· Increased flexibility: While you don't always hold a stretch for a super long time in vinyasa yoga, by repeating postures and movements you do accumulate the 60 seconds recommended by ACSM to benefit, flexibility-wise.
· Mental focus: One of the most substantial benefits of vinyasa yoga is its ability to calm the mind. Instead of worrying about ordinary daily problems, you focus entirely on the breath, movement and pose sequences. This makes vinyasa yoga a moving meditation.
· Cardiovascular conditioning: A 2004 study published in the Indian Journal of Physiology and Pharmacology showed that two months of yoga training improved people's fitness levels and resulted in better exercise tolerance. While the cardiovascular benefits aren't quite the same as running a marathon, vinyasa certainly provides enough of a benefit to improve your health and wellbeing.

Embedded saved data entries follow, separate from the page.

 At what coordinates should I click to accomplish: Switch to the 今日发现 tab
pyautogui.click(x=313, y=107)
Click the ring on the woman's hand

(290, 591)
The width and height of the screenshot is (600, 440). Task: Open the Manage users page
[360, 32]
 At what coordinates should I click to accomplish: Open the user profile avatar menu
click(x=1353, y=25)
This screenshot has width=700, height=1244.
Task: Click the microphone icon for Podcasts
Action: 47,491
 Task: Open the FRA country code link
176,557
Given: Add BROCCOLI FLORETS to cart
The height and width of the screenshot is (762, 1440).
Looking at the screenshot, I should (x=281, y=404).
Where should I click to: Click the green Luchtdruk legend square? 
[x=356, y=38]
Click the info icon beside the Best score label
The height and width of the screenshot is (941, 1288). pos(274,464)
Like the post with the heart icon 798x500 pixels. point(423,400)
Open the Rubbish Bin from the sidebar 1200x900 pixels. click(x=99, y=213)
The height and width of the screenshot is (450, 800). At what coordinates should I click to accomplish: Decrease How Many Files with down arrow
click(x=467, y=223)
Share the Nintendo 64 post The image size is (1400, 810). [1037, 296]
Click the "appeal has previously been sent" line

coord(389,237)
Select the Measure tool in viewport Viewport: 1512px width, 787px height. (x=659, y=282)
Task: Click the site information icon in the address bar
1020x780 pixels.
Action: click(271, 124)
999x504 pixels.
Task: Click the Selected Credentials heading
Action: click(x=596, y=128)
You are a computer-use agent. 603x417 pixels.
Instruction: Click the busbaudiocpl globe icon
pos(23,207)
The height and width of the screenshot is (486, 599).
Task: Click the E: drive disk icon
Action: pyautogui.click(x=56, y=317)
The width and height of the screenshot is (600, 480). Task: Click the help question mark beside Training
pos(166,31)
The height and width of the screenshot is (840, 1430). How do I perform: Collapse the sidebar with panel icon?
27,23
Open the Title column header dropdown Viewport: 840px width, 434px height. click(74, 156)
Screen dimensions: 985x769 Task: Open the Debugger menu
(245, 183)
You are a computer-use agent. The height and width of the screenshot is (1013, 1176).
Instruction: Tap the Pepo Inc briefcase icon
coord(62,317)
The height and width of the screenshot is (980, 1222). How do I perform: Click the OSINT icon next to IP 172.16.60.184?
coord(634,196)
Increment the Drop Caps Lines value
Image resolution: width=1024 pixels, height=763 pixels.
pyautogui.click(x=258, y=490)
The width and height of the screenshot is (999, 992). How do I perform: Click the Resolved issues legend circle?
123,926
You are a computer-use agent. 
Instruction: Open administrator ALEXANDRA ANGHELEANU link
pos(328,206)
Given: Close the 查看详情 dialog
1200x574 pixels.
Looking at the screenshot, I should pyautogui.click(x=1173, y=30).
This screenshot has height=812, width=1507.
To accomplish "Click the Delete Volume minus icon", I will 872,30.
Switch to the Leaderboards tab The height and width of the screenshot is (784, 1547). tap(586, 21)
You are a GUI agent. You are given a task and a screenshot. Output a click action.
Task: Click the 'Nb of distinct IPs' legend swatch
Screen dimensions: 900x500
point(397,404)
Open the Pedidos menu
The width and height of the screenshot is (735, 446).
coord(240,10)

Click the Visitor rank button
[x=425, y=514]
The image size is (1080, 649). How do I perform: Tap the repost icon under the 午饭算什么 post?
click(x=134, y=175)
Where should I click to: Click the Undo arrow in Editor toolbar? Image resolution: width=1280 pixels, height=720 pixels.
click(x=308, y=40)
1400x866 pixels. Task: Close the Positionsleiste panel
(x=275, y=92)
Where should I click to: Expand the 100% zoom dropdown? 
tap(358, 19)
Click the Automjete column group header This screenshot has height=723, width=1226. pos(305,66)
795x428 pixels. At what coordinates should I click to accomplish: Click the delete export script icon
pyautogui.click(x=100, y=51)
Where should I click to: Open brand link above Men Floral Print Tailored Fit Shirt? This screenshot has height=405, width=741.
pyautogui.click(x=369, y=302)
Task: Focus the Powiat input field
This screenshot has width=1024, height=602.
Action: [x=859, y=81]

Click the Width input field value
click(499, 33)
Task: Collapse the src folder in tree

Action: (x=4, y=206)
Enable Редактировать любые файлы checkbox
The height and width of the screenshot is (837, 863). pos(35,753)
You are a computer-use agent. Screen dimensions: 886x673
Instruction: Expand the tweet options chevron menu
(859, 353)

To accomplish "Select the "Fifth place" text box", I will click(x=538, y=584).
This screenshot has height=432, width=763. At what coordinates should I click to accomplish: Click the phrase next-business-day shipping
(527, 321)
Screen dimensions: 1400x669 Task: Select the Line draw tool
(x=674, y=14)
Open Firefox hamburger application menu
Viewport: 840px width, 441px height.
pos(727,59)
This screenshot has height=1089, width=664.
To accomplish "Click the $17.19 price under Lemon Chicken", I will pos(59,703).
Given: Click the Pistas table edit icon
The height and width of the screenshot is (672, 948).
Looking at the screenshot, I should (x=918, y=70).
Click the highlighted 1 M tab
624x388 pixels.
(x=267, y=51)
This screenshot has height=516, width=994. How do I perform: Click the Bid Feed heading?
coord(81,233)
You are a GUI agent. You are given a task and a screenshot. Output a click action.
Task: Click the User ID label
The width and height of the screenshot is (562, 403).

· Calorie-burn: This flowing movement of vinyasa also burns calories, which helps you maintain or lose weight if you burn more calories than you consume a day. In 45 minutes of vinyasa, a 150-pound woman burns 415 calories.
· Muscle development: it does contribute to toned muscles and functional strength.
· Yoga, including vinyasa, helps teach your body how to mitigate the stress response by using the breath and mental focus. A research review published in a 2011 issue of the International Journal of Yoga concluded that regular yoga practice does indeed improve sleep, reduce stress, quell anxiety and treat addiction.